August 6, 2018 | Erin Bluvas, firstname.lastname@example.org
Mohammed Baalousha (principal investigator), associate professor in environmental nanoscience, and Eric Vejerano (co-principal investigator), assistant professor in environmental nanoscience, within the SmartState Center for Environmental Nanoscience and Risk (CENR) and the environmental health sciences department of the Arnold School of Public Health, have been awarded nearly one million dollars from the National Science Foundation’s (NSF) Major Research Instrumentation Program.
This NSF funding program supports the acquisition or development of a multi-user research instrument that is otherwise too costly or not supported by other NSF programs. Its aim is to enable institutions of higher education and not-for-profit scientific/engineering research organizations to procure research instrumentation that is critical to advances in fundamental science and engineering research.
Additional benefits include capacity building to develop the next generation of research instruments and the opportunity to train students. These individuals will use their knowledge to become the next generation of scientists, designers and builders of future instrumentation.
Baalousha, Vejerano and colleagues will use the grant to purchase a time-of-flight inductively-coupled plasma mass spectrometer—the first of its kind to be installed in the United States. The instrument can measure all elements in the periodic table every 30 microseconds, allowing simultaneous measurement of multi-elements in transient signals such as single particles.
The researchers will use their new research instrument for a diverse set of applications.
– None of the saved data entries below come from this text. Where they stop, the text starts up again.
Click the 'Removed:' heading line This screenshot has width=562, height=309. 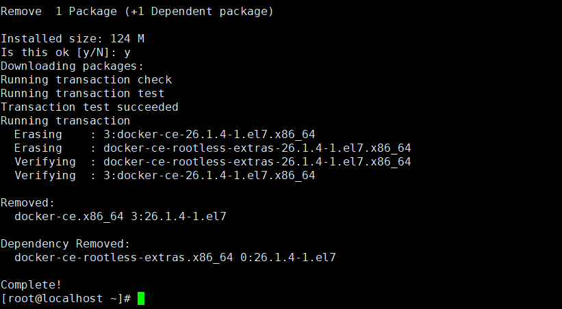point(27,202)
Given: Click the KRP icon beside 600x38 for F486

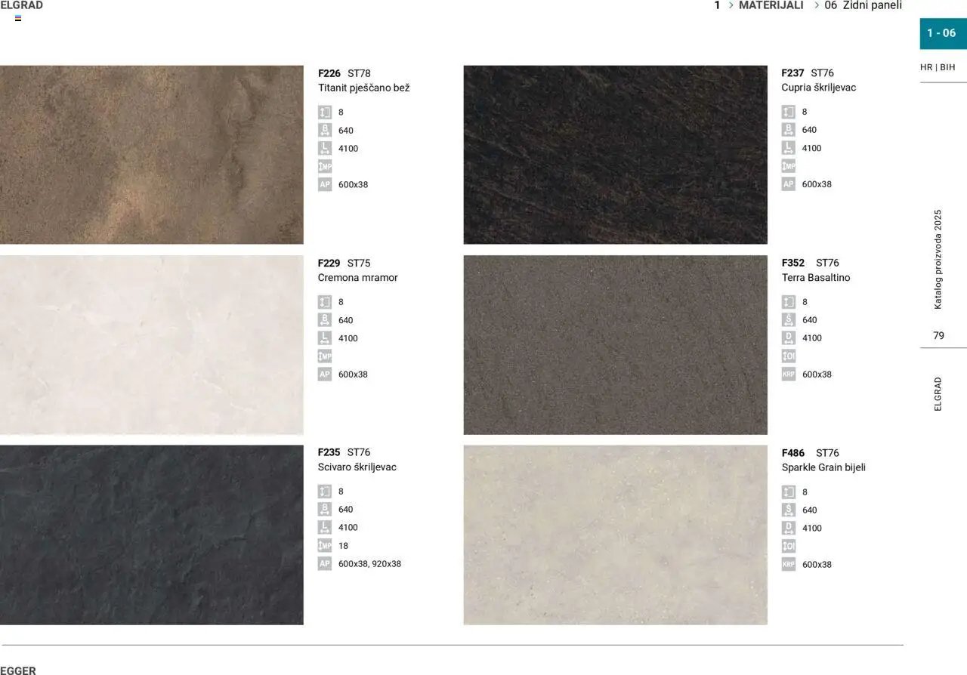Looking at the screenshot, I should 789,564.
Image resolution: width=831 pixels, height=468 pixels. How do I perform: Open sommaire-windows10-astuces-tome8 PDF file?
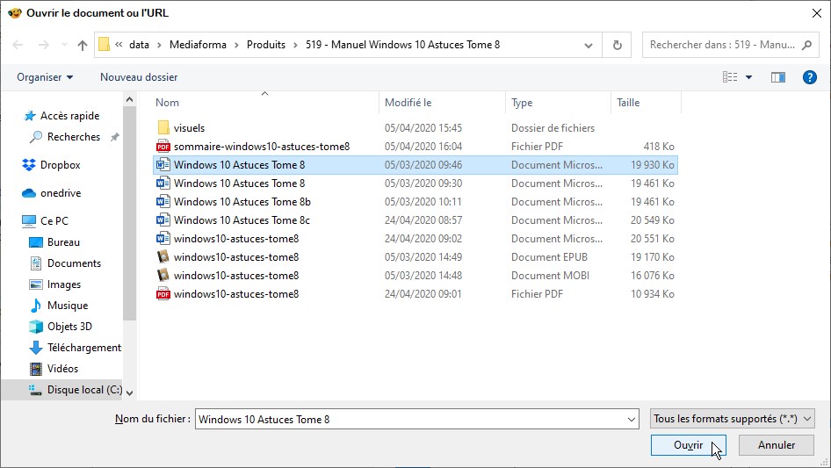(261, 147)
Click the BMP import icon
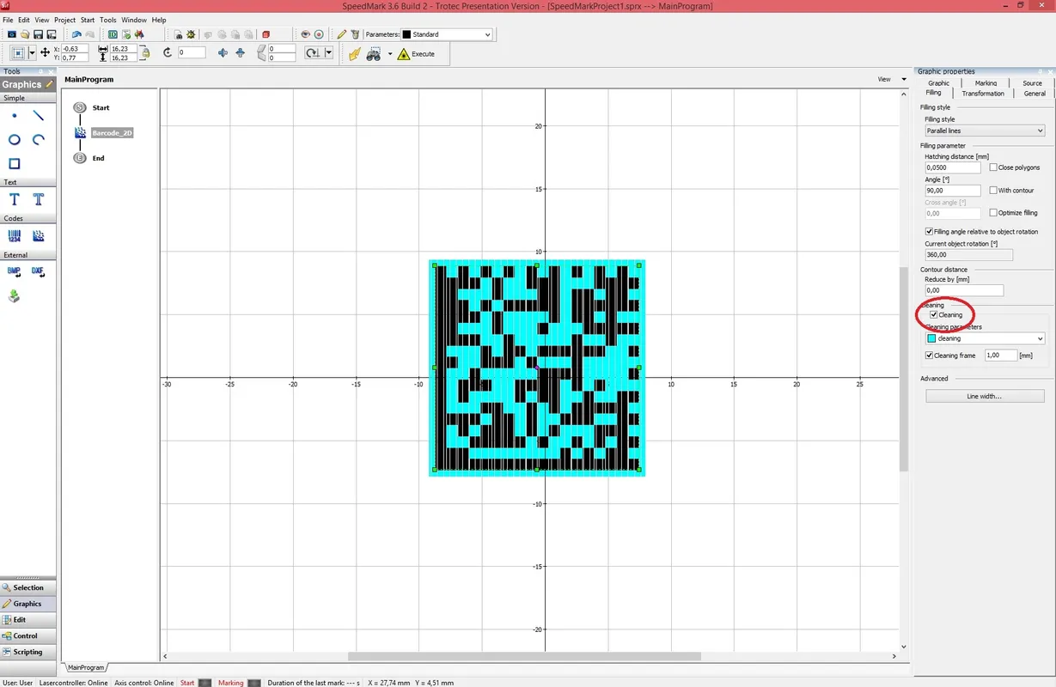This screenshot has width=1056, height=687. click(15, 271)
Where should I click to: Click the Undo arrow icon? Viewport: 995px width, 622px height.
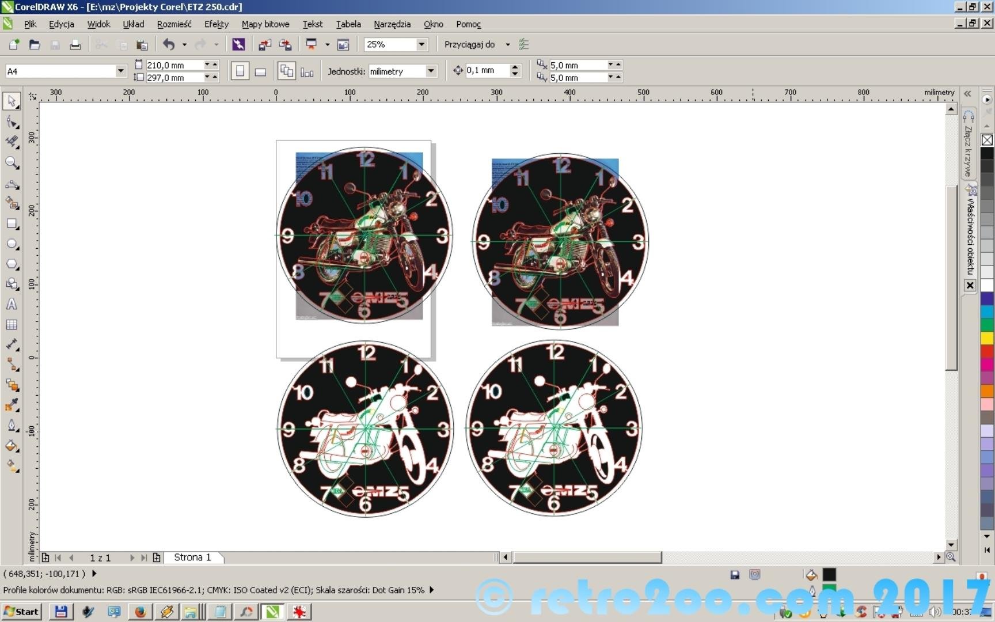click(x=169, y=44)
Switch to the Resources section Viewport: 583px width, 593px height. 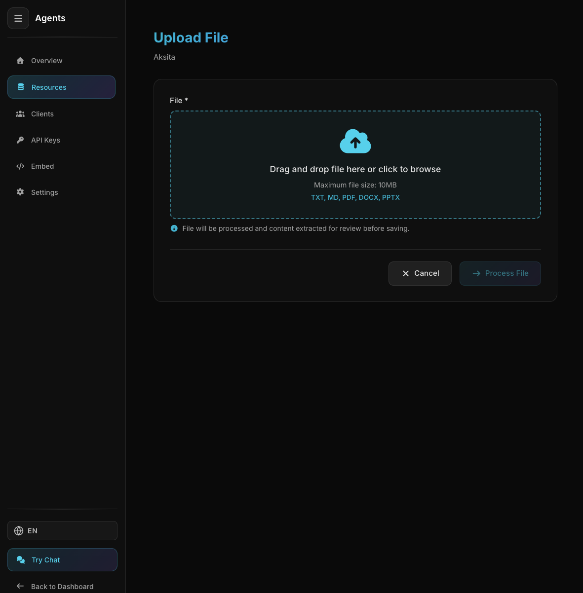pos(49,87)
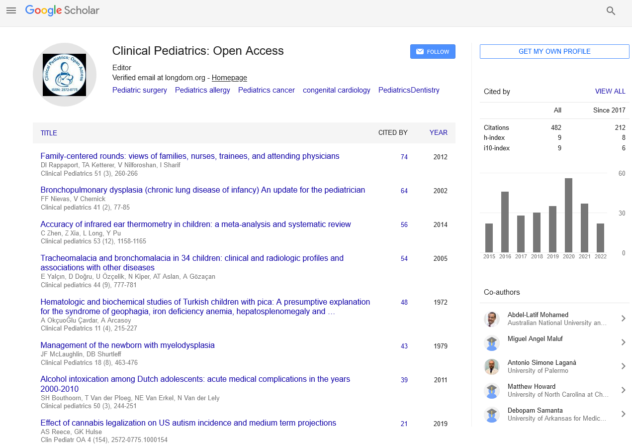Expand Antonio Simone Laganà co-author chevron
The image size is (632, 448).
(x=623, y=366)
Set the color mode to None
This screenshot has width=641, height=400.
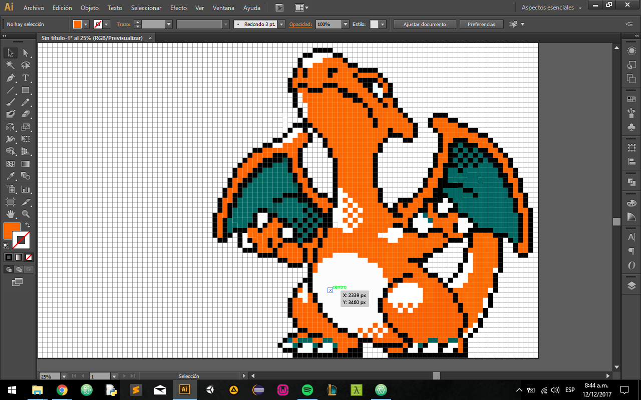[x=29, y=257]
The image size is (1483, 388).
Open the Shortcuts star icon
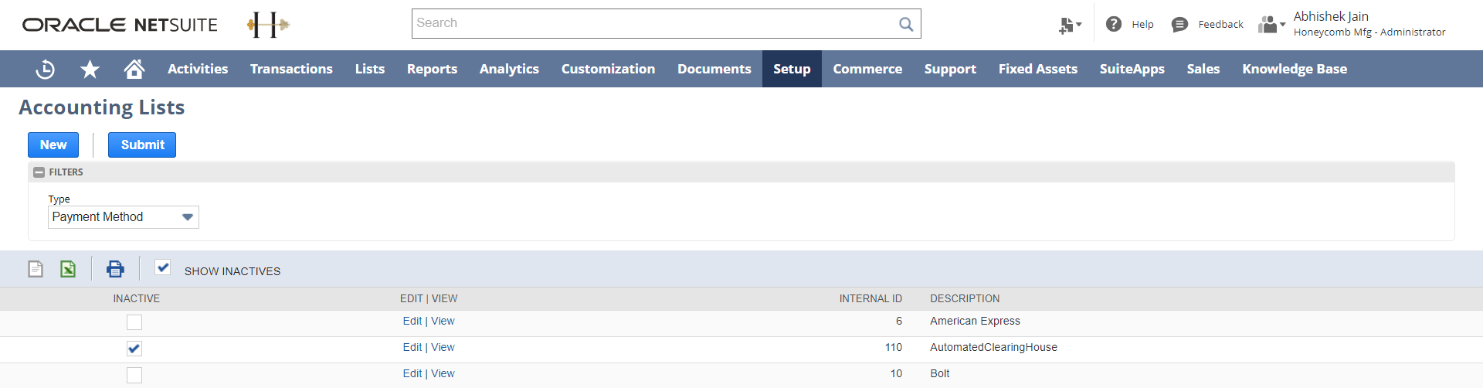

For example, it will allow them to examine both naturally-occurring and engineered nanoparticles to better understand their properties, environmental behaviors and functions, and environmental and human health implications.
“This instrument will help us to differentiate engineered from natural nanoparticles in complex environmental samples, on a particle-per-particle basis, one of the key challenges in environmental nanotechnology field, for which I was awarded my NSF-CAREER award in 2016,” says Baalousha. “We have made significant progress on solving this challenge, and this instrument will make our task a lot easier.”
“The accurate measurements of the nature and elemental composition of atmospheric particles have been limited because we cannot measure them in their native form as they exist in the atmosphere or emitted from their sources with our current instrumentation,” says Vejerano. “But this instrument will allow us to perform experiments in a more realistic environmental scenario, which will help accelerate research in air quality.”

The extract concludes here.